Kenyataan yang tak bisa ditampik ialah adanya kasus pada beberapa negara DMDI keadaan birokrasi yang agak berbelit. Dengan tidak menyebut negara mana, resolusi meminta bahwa lembaga itu harus memberikan bimbingan kepada pebisnis DMDI untuk mempelajari secara seksama birokrasi, peraturan dan proses bea-cukai serta pengetahuan lintas-batas antar negara.
Menurut ingatan penulis, ada usulan ideal tahun lalu yang masih muncul di dalam resolusi tahun ini. Menerapkan secara berterusan sistem pembayaran menggunakan dinar emas dalam aktiviti DMDI. Usulan itu malah setelah penulis pelajari, bahkan sudah ada sejak berdirinya DMDI 5 tahun lalu, namun belum pernah terealisasikan.
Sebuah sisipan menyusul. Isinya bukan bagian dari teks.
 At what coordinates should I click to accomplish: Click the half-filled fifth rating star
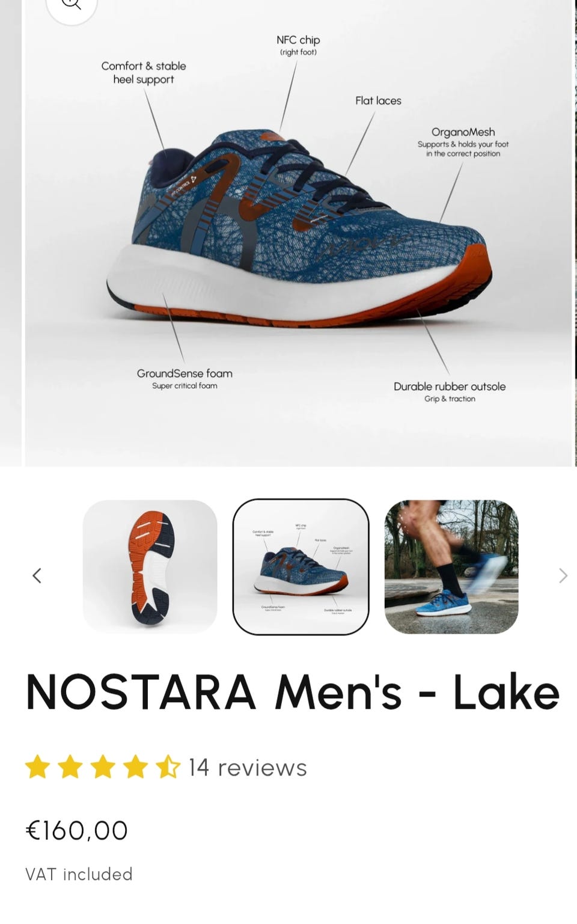(x=168, y=767)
Sayang, konsepsi ideal itu tidak memberikan solusi konkret bagaimana pelaksanaannya.
Berikutnya, ada agenda peningkatan kerjasama Dewan Perniagaan Melayu Melaka dengan Kamar Dagang dan Industri di negara DMDI. Meskipun penulis tidak melihat ada peserta dari Kadin Sumbar, tetapi ada usulan untuk membuka pameran dagang pada Rumah Minang. Usulan ini mungkin datang dari delegasi Sumbar yang hadir pada bilik biro ekonomi dua hari sebelumnya.
Di samping hal-hal yang ideal, dicanangkan pula beberapa bentuk bisnis kecil dalam membantu komunitas negeri DMDI. Kita di Indonesia mungkin menyebutnya Usaha Kecil Menengah (UKM). Misalnya modal bergulir untuk keluarga DMDI miskin seperti peternak dan penggemukan lembu (sapi).


Seperti banyak biro lain yang memberikan perhatian kepada kaum Melayu Muslim di Kamboja, pada biro ekonomi hal itu juga nampak menjadi focus. Misalnya, diharapkan DMDI membuat proyek pelatihan bisnis kecil bagi keluarga miskin di negeri ini. Memberikan bantuan alat-alat produk kerajinan rumah tangga.
Peranan pebisnis kalangan wanita juga diminta untuk ditingkatkan di samping penggalakan pameran pada tahun depan. Tahun ini pameran itu cukup besar. Digelar sejak berlangsungnya DMDI dengan berbagai acara pendahuluan sejak 1 Oktober lalu.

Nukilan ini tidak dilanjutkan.